--- BEGIN RECORDS ---
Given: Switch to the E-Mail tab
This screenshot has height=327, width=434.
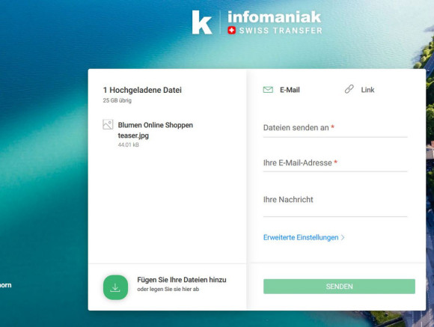Looking at the screenshot, I should pos(281,90).
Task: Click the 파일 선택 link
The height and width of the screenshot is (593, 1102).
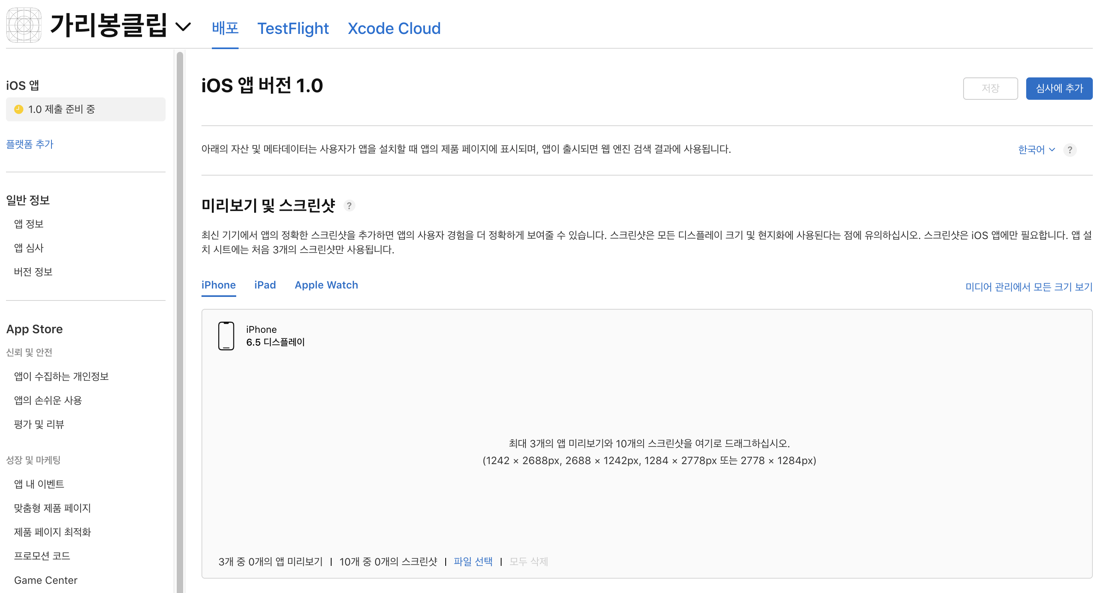Action: coord(473,561)
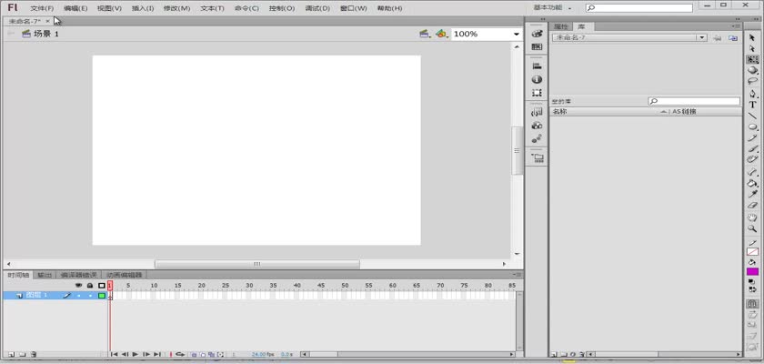The image size is (764, 364).
Task: Toggle outline view for all layers
Action: pyautogui.click(x=101, y=285)
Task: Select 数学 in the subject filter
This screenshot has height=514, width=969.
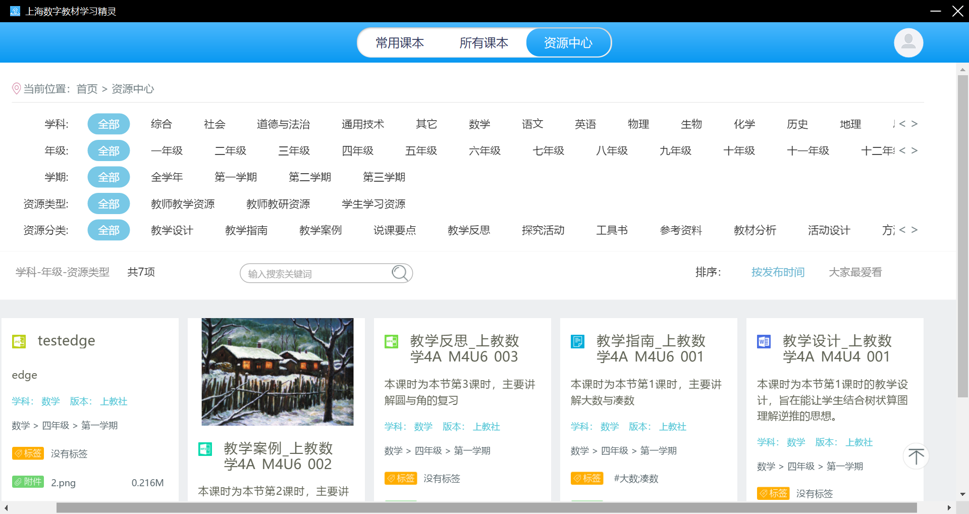Action: pyautogui.click(x=479, y=124)
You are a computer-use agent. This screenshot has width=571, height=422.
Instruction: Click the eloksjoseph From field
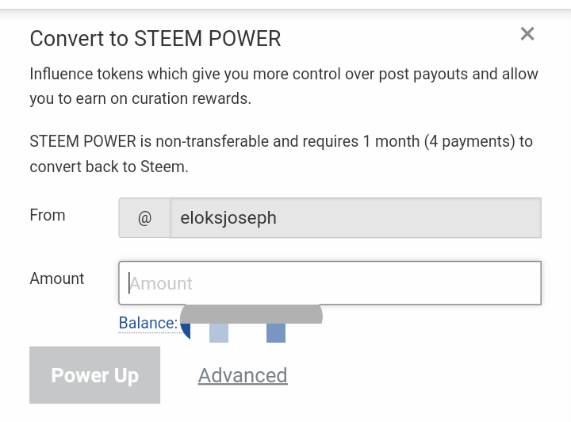(355, 218)
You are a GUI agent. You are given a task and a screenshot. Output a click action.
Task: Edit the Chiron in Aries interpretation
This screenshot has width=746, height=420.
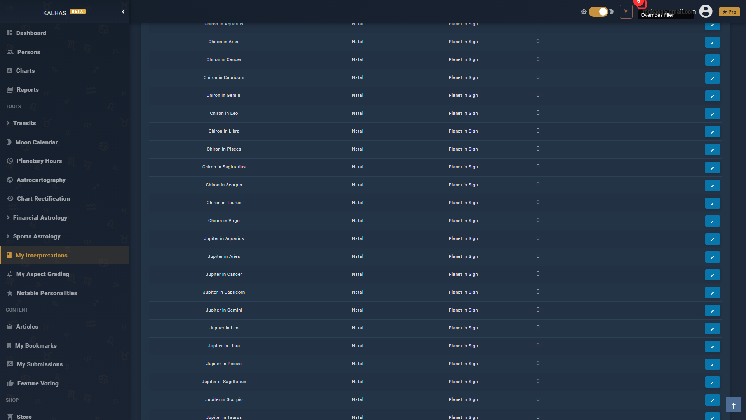coord(712,42)
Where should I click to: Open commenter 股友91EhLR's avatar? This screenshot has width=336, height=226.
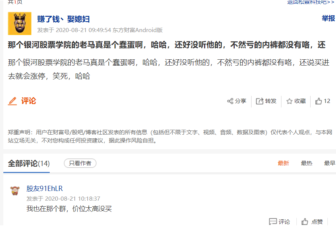point(15,191)
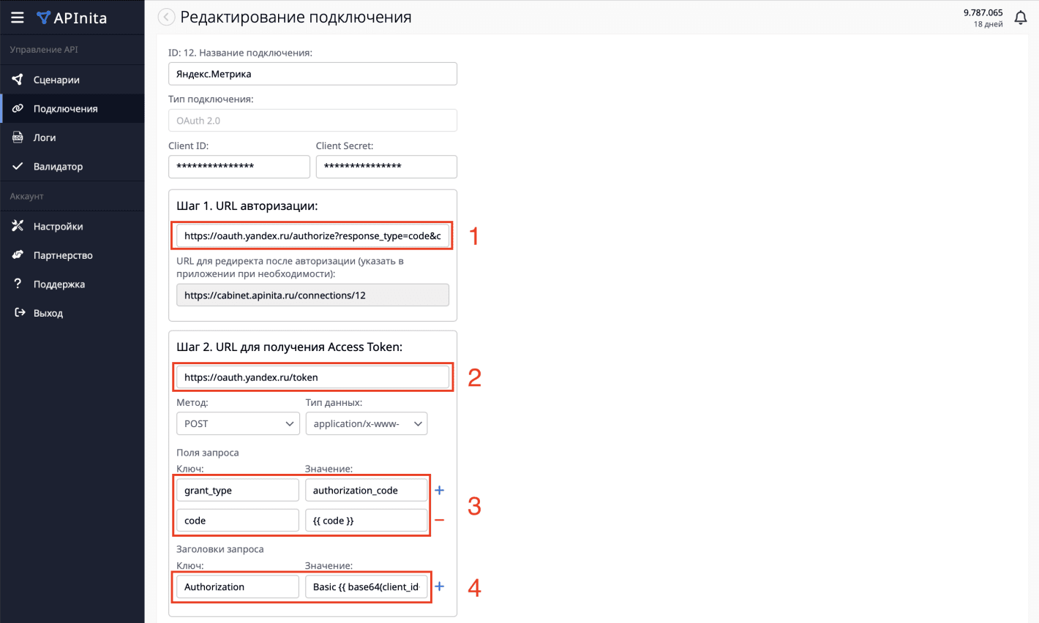This screenshot has height=623, width=1039.
Task: Add a request field with plus icon
Action: coord(439,490)
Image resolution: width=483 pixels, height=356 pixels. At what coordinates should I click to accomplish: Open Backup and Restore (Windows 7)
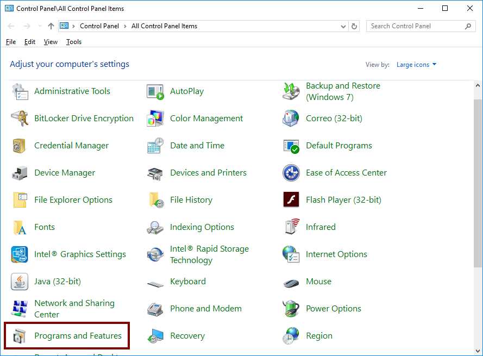pos(343,91)
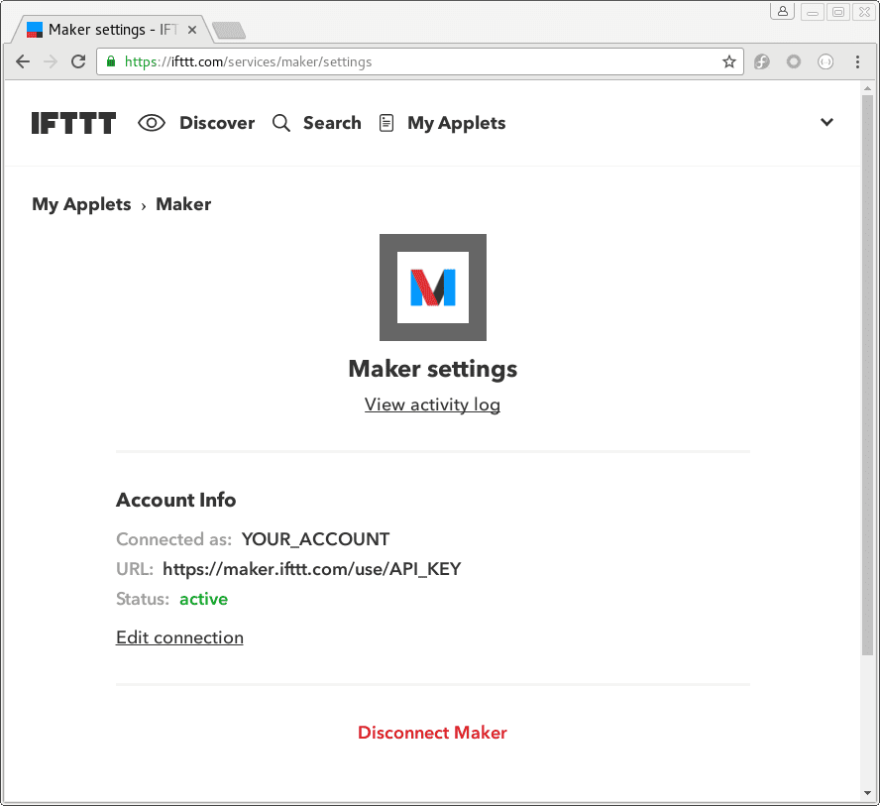Viewport: 880px width, 806px height.
Task: Star this page as a bookmark
Action: tap(729, 60)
--- END RECORDS ---
Rewrite all of the items above with "subject filter" replaced by "course filter" and everything else unchanged. Leave the pictures out of your answer.

WRITTEN SOLUTION:
Given: Switch to the E-Mail tab
This screenshot has height=327, width=434.
Looking at the screenshot, I should pos(281,90).
Task: Click the 파일 선택 link
The height and width of the screenshot is (593, 1102).
Action: coord(473,561)
The image size is (764, 364).
Task: Toggle outline view for all layers
Action: pyautogui.click(x=101, y=285)
Task: Select 数学 in the course filter
This screenshot has height=514, width=969.
Action: pyautogui.click(x=479, y=124)
You are a computer-use agent. This screenshot has width=571, height=422.
Instruction: Click the eloksjoseph From field
(355, 218)
You are a GUI agent. You are given a task and a screenshot. Output a click action.
Task: Edit the Chiron in Aries interpretation
This screenshot has width=746, height=420.
coord(712,42)
Where should I click to: Open commenter 股友91EhLR's avatar? This screenshot has width=336, height=226.
point(15,191)
This screenshot has height=623, width=1039.
Task: Add a request field with plus icon
Action: coord(439,490)
Image resolution: width=483 pixels, height=356 pixels. At what coordinates should I click to accomplish: Open Backup and Restore (Windows 7)
pos(343,91)
Viewport: 880px width, 806px height.
Task: Star this page as a bookmark
Action: tap(729, 60)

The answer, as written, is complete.